Bezüglich der Eigentumsübetragung hat der Vertrag keine Gültigkeit,. Was mich vor allem interessieren würde ist aber, ob der Vertrag vor Gericht als Mietvertrag betrachtet werden würde, wenn kein Kauf zustande kam. Anders ausgedrückt: Hat man ein Recht auf Röumung, wenn der Kauf bis zum vereinbarten Termin nicht stattgefunden hat, ohne dass man erst noch kündigen muss?

Eigentlich ist der von mir angedeutete Vor-Vertrag ja bloß ein Vorkaufsrecht mit unverbindlicher Überlassung für ein Jahr bei Nebenkostenübernahme durch den Nutzer, der zugleich dann das Vorkaufsrecht hat. Ein Anspruch auf Kostenerstattung für Renovierung und Einbauten durch den Verkäufer bei Nichtzustandekommen des Verkaufs soll ausdrücklich ausgeschlossen werden.

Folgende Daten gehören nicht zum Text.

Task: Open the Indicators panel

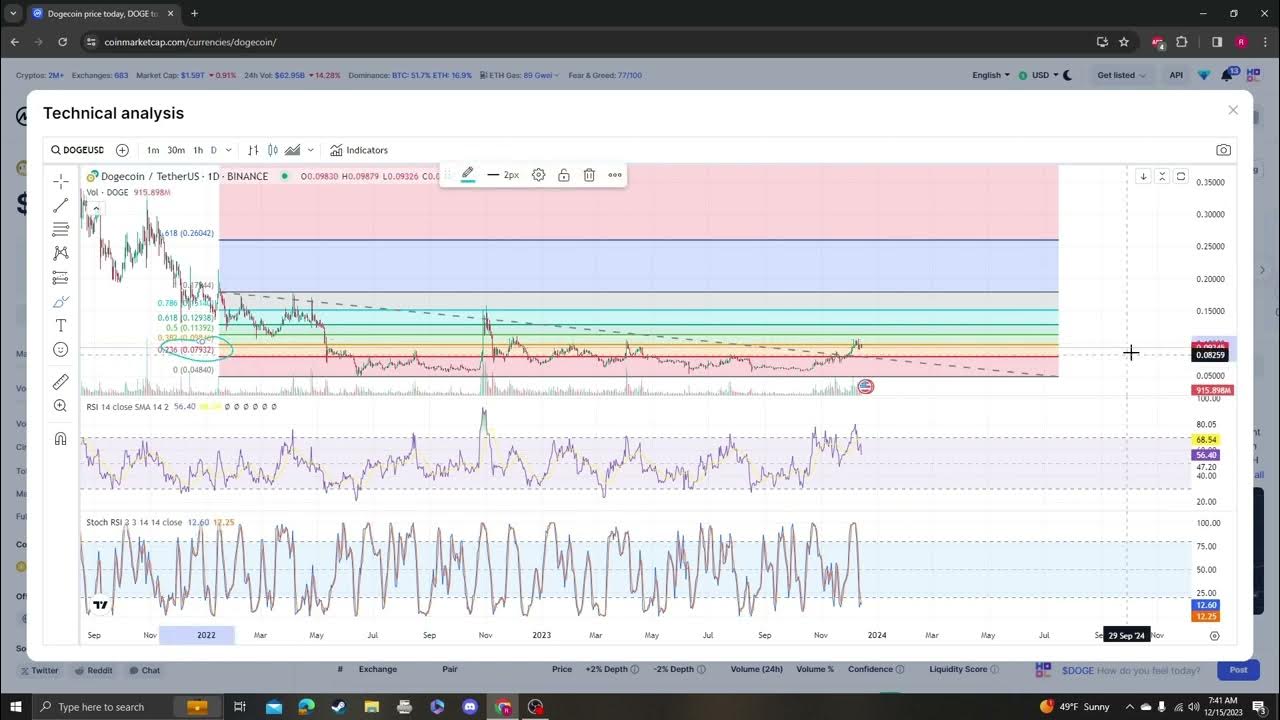Action: 359,150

Einen solchen Käufer würde ich NIE in das Haus lassen. Er zieht ein reist alle Wände auf, macht Schaden ohne Ende, nichts fertig und wenn der Eigentümer viel Glück hat zieht er nach einem Jahr aus. Wenn er Pech hat bleibt er drin zahlt aber weiterhin Nichts......

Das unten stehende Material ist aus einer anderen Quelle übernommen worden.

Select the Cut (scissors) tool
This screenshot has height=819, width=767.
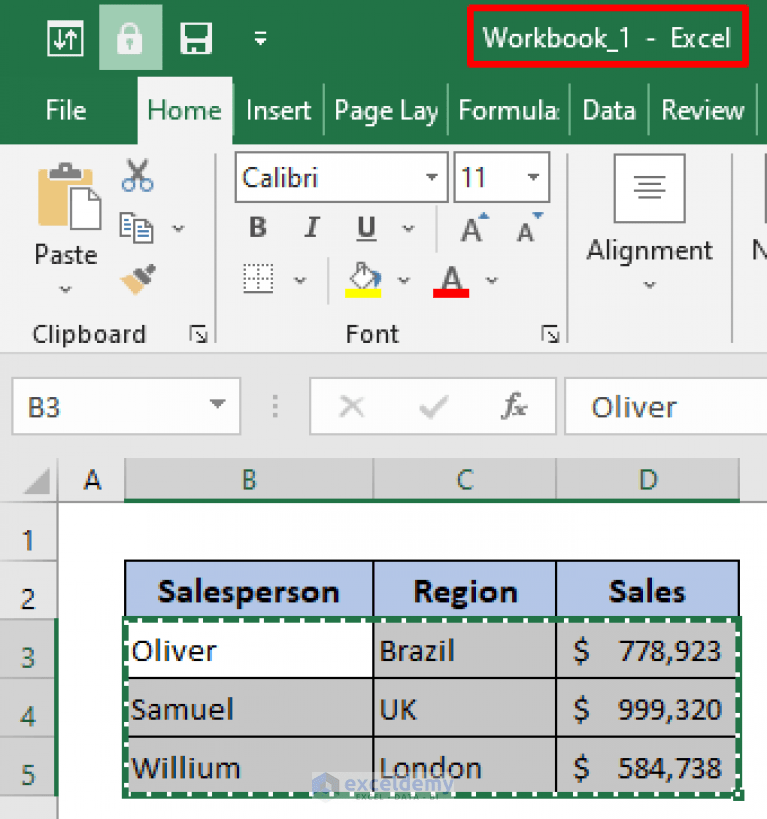click(138, 174)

Auf keinen Fall ohne Notar machen - das kann nur daneben gehen. Nachher ist er im Haus, aber kaufen will er es dann nicht mehr. Dann ist er Mieter und Mieter bekommt man fast nicht aus dem Haus, wenn man es verkaufen will.

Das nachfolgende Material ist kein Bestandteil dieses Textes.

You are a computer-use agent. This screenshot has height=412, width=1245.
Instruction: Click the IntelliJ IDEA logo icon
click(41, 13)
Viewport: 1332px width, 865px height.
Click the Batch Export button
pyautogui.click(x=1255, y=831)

Um Gottes Willen niemals auf so windige "Geschäfte" einlassen. Das geht zu 99,9 % gründlich schief. Der angebliche Käufer wird jetzt alles Mögliche versprechen und wenn er mal drin ist, bekommt man ihn nicht mehr raus.

Hinterher hat sie weder Geld noch kann sie über das Haus verfügen. Und das Geld wird sie für das Pflegeheim dringend brauchen.

Erst zahlen, dann einziehen !

Und einen Immobilienkauf ohne Notar gibt es in Deutschland sowieso nicht.

Hilf ihr lieber dabei zeitnah einen ehrlichen Käufer zu finden, mit dem man zügig zum Notar geht und auch möglichst bald übergibt.

Da die Bekannte nicht mehr selbst aktiv werden kann, sollten es entweder die künftigen Erben machen oder man beauftragt einen zuverlässigen Makler.

Eine Bekannte von mir musste ins Pflegeheim und ihr Haus zurücklassen. Jetzt hat Sie einen Käufer gefunden, der zwar schon einziehen will, aber erst in einem Jahr kaufen kann. Bis dahin will er alle Nebenkosten, Renovierungen und Instandhaltungen übernehmen, aber mietfrei wohnen dürfen.

Ja ne is klar und nach einem Jahr zieht er aus und will nicht kaufen und hat dann schön kostenlos gewohnt.

MfG

Johnny

Na, wenn er denn auszieht....
Ich schätze mal nicht, daß er das vor hat.